Any consideration shifting your short term treasuries to HYS or CDs with current low treasury yields?
I was 100% equities with a static cash emergency fund for many years, but I always counted my emergency fund as part of my fixed income. I only started adding bonds in the last couple of years, but my total fixed income allocation is still nowhere near 3 years expenses. Then again I am likely still 20 to 30 years from retirement.
“You only find out who is swimming naked when the tide goes out.“ — Warren Buffett
Re: Fidelity intermediate treasury index vs. Fidelity U.S. bond index
I prefer Treasuries to total bond funds, because you avoid mortage-backed securities (which have call risk) and corporate bonds (which have relatively high correlation to equities). Treasuries generally benefit from a flight to quality when the stock market takes a tumble, and longer duration effectively levers that up.
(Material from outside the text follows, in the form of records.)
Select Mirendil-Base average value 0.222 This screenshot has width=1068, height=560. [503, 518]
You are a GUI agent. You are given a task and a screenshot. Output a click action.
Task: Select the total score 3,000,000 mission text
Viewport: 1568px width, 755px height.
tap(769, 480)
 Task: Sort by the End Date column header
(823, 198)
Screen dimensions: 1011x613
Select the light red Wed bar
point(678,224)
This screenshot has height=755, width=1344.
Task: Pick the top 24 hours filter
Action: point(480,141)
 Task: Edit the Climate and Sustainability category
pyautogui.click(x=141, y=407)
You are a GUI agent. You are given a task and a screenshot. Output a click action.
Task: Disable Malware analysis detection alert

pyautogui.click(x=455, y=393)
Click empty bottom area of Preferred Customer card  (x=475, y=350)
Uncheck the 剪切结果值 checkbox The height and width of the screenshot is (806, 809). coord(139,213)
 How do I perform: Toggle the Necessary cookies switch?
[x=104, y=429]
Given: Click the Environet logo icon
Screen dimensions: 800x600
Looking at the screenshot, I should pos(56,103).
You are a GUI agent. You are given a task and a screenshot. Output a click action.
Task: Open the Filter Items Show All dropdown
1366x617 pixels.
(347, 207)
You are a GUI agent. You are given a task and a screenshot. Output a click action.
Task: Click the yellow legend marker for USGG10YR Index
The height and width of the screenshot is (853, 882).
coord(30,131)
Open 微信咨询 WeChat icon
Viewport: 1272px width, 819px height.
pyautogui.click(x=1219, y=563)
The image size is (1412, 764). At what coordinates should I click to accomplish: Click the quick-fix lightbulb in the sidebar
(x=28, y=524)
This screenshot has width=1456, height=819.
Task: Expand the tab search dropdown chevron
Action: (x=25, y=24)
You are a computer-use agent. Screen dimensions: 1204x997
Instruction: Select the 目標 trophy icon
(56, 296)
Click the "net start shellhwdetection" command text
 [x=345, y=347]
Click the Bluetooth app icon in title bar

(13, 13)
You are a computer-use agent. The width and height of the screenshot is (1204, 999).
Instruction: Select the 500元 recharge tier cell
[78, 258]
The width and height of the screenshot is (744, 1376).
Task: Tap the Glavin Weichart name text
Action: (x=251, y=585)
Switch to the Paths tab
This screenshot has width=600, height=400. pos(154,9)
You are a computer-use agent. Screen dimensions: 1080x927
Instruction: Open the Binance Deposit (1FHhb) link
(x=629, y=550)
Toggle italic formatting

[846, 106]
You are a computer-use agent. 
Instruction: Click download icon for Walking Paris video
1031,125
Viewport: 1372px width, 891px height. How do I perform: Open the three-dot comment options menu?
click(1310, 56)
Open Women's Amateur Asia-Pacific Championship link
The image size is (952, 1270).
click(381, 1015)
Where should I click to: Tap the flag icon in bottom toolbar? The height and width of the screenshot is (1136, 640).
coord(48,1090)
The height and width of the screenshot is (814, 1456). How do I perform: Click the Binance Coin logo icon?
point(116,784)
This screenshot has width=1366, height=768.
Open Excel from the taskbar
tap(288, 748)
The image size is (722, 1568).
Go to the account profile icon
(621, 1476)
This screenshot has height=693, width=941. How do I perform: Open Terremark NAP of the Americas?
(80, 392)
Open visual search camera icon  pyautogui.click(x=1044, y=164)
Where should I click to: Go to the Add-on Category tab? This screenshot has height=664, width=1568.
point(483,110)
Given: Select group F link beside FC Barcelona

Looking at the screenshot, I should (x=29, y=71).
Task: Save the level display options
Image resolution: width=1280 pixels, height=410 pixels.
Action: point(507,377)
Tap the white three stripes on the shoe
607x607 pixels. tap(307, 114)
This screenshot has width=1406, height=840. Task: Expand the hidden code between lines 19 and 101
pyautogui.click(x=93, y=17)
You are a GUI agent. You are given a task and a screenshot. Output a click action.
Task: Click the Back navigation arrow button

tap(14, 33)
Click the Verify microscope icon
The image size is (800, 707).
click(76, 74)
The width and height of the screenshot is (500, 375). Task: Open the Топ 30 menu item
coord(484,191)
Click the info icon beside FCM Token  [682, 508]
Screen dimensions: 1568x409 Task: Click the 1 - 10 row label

That said, if you're near retirement, you probably have a large enough bond allocation that a nominal ~0.5% yield is going to drag your portfolio down. I'd say split the difference, and go 50/50 Treasuries and total bond.
That said, if you're near retirement, you probably have a large enough bond allocation that a nominal ~0.5% yield is going to drag your portfolio down. I'd say split the difference, and go 50/50 Treasuries and total bond.
Re: Fidelity intermediate treasury index vs. Fidelity U.S. bond index
What’s your aa? I’m on the treasury only bandwagon if it isn’t a large amount <30% of portfolio.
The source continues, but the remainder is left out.